Materials provided: Begin
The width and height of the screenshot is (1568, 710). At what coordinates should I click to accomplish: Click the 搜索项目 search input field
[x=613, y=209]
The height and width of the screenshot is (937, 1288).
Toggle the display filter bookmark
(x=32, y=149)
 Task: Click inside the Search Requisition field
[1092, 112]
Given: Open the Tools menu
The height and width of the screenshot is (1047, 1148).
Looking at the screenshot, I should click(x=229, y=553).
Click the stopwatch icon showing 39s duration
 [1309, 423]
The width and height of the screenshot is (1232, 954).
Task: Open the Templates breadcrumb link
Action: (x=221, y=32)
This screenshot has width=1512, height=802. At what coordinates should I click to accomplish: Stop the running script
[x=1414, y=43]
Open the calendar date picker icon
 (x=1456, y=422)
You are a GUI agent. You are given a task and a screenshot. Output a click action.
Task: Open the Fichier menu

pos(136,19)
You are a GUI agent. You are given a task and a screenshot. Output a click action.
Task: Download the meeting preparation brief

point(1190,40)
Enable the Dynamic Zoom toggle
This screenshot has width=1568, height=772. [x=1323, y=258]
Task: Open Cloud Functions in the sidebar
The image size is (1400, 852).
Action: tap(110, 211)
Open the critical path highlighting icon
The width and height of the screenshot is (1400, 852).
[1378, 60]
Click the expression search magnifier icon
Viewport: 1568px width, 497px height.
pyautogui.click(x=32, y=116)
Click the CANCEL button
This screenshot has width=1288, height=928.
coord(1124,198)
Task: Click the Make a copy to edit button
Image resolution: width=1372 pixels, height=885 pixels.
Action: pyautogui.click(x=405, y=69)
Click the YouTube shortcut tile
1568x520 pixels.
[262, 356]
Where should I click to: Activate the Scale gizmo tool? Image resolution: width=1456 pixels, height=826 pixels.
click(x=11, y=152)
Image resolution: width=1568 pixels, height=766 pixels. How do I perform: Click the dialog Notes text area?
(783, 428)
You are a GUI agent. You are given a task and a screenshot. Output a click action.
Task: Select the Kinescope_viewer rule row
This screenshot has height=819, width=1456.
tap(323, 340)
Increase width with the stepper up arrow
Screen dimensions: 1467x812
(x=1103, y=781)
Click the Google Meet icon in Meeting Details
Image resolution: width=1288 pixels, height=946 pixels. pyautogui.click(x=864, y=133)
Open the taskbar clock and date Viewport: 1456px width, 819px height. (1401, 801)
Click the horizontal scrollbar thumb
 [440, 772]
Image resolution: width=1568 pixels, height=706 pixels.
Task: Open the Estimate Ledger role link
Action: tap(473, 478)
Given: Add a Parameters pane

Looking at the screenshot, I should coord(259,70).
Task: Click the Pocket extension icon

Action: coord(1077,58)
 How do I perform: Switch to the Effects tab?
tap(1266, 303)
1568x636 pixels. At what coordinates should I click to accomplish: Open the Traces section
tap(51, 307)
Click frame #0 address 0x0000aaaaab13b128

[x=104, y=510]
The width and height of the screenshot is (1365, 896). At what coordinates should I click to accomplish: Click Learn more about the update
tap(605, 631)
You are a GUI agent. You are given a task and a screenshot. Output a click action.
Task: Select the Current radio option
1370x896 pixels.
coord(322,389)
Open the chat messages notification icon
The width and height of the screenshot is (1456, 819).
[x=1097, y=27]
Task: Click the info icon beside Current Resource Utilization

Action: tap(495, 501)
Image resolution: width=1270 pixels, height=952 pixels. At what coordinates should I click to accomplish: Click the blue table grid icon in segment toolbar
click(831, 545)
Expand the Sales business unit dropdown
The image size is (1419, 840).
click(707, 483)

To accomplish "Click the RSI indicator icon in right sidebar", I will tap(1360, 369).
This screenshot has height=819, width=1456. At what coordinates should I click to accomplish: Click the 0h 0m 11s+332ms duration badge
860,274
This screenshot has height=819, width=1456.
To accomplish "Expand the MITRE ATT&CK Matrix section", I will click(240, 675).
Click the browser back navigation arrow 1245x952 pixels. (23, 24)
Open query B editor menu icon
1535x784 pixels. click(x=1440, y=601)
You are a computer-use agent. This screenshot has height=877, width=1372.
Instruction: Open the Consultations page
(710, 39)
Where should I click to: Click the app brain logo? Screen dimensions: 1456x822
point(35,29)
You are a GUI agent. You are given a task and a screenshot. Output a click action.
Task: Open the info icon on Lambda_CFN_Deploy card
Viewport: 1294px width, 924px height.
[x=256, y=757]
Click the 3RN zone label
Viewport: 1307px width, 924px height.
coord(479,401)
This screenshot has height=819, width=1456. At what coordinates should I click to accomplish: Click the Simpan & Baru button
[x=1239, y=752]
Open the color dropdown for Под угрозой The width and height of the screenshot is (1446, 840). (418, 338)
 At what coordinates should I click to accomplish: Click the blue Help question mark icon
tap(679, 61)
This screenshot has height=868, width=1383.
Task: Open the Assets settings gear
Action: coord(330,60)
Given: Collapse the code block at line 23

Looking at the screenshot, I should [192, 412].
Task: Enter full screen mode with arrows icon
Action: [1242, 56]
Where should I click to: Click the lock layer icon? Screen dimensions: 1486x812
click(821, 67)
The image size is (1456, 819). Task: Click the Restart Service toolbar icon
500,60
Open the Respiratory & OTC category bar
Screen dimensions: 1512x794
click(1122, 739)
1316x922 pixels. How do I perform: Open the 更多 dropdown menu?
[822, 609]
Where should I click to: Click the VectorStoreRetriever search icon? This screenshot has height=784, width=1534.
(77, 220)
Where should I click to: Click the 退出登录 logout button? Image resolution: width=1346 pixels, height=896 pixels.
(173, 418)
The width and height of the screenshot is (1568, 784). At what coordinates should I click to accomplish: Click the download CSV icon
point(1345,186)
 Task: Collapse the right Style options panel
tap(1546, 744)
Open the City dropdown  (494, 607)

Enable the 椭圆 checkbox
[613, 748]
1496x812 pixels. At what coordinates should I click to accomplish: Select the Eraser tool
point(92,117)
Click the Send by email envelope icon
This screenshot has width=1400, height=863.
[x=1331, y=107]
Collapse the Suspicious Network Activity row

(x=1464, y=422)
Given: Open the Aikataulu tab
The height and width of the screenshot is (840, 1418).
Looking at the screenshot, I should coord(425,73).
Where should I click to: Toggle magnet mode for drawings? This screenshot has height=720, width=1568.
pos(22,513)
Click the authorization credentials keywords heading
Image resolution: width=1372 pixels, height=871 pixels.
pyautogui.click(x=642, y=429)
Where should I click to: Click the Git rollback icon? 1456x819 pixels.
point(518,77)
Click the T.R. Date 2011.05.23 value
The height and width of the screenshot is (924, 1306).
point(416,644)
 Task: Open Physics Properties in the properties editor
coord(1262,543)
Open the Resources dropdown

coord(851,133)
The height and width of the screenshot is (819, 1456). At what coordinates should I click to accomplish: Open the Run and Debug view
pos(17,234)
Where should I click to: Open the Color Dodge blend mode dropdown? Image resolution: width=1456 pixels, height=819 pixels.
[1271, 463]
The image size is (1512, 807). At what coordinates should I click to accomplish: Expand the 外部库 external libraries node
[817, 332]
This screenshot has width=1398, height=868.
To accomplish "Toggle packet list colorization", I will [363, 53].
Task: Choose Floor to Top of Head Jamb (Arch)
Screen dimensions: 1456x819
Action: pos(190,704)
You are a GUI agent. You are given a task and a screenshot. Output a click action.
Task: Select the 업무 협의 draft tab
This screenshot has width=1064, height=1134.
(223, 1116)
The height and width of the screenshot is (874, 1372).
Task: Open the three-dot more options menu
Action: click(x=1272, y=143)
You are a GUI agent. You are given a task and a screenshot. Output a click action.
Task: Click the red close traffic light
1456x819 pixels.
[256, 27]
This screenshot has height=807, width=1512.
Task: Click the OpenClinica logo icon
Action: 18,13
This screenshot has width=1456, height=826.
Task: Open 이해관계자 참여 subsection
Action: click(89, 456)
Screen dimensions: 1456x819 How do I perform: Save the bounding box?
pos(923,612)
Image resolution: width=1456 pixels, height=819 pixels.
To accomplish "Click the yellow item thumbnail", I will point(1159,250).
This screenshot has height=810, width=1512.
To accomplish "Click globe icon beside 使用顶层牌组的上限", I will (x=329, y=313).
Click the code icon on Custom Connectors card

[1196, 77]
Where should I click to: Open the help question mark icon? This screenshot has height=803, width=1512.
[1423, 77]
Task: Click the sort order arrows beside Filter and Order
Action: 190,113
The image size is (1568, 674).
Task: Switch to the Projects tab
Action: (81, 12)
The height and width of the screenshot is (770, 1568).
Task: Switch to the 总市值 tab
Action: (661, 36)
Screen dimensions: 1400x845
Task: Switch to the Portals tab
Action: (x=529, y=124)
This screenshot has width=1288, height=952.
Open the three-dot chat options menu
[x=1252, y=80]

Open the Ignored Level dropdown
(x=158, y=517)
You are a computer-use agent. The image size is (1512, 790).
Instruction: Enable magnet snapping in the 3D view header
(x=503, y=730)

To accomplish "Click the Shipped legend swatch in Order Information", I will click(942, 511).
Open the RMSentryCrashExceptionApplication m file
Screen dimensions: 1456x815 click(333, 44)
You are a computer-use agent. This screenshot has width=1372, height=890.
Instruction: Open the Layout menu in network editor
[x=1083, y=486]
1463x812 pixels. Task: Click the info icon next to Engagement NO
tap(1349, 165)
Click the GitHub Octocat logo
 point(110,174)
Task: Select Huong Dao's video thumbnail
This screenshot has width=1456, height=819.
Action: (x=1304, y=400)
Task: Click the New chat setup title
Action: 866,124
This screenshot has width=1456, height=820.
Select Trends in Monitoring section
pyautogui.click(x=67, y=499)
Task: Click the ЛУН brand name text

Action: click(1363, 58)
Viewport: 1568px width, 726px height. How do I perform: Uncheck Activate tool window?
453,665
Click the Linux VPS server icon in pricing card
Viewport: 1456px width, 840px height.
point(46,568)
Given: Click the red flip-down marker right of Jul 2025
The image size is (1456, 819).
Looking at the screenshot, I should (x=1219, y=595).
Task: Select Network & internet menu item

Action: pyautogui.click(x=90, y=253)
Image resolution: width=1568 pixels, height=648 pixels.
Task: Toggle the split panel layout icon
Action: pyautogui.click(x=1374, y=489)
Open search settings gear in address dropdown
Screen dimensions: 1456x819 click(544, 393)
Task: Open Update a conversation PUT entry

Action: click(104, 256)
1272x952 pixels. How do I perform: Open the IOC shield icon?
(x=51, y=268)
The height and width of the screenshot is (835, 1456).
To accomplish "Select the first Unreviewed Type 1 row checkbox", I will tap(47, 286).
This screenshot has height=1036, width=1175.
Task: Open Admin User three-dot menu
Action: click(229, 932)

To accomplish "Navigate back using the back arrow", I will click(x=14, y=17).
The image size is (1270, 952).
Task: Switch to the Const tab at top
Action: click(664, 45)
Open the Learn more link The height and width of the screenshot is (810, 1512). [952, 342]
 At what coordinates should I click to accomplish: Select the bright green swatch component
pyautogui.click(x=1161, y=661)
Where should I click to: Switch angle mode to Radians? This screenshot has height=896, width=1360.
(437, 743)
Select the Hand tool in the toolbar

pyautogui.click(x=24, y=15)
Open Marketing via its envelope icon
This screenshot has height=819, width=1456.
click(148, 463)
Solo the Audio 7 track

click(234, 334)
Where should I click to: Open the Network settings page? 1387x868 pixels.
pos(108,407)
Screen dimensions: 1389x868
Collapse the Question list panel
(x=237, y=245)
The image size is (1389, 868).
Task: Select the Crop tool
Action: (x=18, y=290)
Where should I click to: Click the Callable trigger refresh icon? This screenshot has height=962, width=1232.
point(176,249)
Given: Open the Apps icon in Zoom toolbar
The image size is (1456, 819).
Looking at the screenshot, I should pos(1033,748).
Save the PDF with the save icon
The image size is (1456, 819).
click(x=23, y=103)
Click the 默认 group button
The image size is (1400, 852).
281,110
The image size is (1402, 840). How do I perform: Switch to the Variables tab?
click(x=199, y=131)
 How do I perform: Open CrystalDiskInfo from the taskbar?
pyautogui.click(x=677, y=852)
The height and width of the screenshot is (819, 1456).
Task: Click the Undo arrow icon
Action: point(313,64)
Materials provided: End
Determine the number of lines in the entries that contain "computer", then write that number alone.

Completed task
3